Ha fatto
molto discutere a inizio gennaio la decisione del Birmingham Civil Rights
Institute di revocare
l’assegnazione del premio «Fred Shuttlesworth» ad Angela Davis. La
ragione della revoca? Il suo sostegno offerto alla campagna Bds (Boicottaggio disinvestimento e
sanzioni) per il boicottaggio
di Israele. Evidentemente uno strumento come il boicottaggio, malgrado in
questo caso sia nato da un appello della fragilissima società civile palestinese
nel 2005 contro l’occupazione e l’apartheid israeliani, in determinati contesti è in grado di mettere
in discussione equilibri di potere e narrazioni più di altre iniziative.
Lo sanno
bene, tra gli altri, quelli di Adbusters
promotori del Nothing Buy Day, la Giornata del non acquisto diffusa in oltre
sessanta paesi, che viene festeggiata ogni anno nello stesso giorno del Black
Friday.
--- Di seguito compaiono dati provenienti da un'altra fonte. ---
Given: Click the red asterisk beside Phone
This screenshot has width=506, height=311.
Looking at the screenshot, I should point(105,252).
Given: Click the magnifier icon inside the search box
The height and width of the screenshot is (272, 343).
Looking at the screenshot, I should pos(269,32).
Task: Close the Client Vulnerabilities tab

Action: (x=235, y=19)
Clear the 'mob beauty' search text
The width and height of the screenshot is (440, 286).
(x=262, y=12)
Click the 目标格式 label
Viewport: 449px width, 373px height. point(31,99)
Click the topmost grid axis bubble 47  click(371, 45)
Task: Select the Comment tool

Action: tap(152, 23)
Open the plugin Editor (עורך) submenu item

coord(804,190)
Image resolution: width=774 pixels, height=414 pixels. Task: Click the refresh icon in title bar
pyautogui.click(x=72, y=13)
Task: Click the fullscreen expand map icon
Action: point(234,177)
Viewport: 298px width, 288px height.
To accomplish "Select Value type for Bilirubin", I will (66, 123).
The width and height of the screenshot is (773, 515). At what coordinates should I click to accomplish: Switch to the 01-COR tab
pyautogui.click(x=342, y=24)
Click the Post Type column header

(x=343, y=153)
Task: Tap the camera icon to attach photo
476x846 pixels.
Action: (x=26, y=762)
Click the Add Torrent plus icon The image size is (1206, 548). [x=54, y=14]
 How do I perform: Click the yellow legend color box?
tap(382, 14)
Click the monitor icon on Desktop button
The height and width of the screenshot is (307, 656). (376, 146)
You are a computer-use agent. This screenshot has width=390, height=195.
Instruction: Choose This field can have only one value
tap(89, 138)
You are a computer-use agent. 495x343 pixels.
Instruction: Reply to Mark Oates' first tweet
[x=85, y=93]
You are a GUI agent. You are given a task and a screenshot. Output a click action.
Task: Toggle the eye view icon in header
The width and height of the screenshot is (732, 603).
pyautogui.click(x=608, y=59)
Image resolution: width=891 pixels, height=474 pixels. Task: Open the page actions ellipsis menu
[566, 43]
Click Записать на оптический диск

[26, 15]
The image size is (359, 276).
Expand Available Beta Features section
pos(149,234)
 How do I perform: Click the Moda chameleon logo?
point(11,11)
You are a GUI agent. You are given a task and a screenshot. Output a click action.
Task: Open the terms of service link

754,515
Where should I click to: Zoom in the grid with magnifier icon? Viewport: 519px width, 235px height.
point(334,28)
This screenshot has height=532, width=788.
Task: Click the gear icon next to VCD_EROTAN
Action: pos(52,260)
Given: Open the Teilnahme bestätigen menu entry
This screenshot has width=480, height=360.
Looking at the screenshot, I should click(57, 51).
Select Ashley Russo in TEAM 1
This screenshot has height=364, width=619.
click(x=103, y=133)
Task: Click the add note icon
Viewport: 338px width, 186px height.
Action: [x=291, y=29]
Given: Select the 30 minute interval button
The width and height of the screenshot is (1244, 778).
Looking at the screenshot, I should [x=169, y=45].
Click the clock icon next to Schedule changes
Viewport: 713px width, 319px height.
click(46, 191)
Adbusters nasce in Canada nel 1992 come periodico di critica della
pubblicità («rivista per l’ambiente mentale», recita il sottotitolo), per poi
diffondersi in molti paesi con il magazine omonimo e ovunque con il sito
adbusters.org. Oggi è una
rete globale di artisti e artiste, scrittori e «dissidenti culturali» che ha
saputo mostrare i nessi tra critica del capitalismo, anticonsumismo e
comunicazione indipendente. Da Adbusters è partito l’appello con cui è
nata la mobilitazione di Occupy Wall Street nel settembre 2011.
Qualche anno
fa i «grandi» media furono costretti a occuparsi di un altro boicottaggio
(parzialmente vinto), quello rimbalzato su facebook, grazie a un gruppo di
operaie, con le pagine «Boicotta
Omsa», «Mai più Omsa» e «A piedi nudi! Io non compro Omsa e Golden
Lady finché non riassumono». Decine
di migliaia di donne si impegnarono, e resero pubblica la loro scelta, a non
acquistare i marchi controllati dalla multinazionale delle calze, invaghita dei
bassi costi del lavoro in Serbia.
Del resto
gli strumenti a disposizione del movimento del consumo critico, che ha ormai
quarant’anni di storia alle spalle ma che in fondo ha le sue origini nelle
prime proteste dei lavoratori all’inizio della «rivoluzione industriale», sono
di due tipi: le campagne di
boicottaggio dei marchi che fanno capo a imprese che non rispettano
la dignità dei lavoratori o dell’ambiente (storiche quelle contro la Dal Monte,
la Nestlè, la Nike e quella denominata Abiti puliti, ancora in corso in
diciassette paesi europei, contro le delocalizzazioni nel tessile e nel
calzaturiero) e il cosiddetto «buycottaggio» (da to buy, acquistare), cioè indirizzare
le preferenze dei cittadini consumatori verso prodotti che garantiscono
clausole sociali favorevoli ai produttori. Nascono così i circuiti
del commercio equo e solidale, i Gruppi di acquisto solidali,
i mercati contadini a «chilometro zero», le giornate del
baratto e del Buy Nothing.
Ha
scritto Gustavo
Duch: «Di fronte alle economie di morte, il boicottaggio diventa un
gesto d’amore per la vita».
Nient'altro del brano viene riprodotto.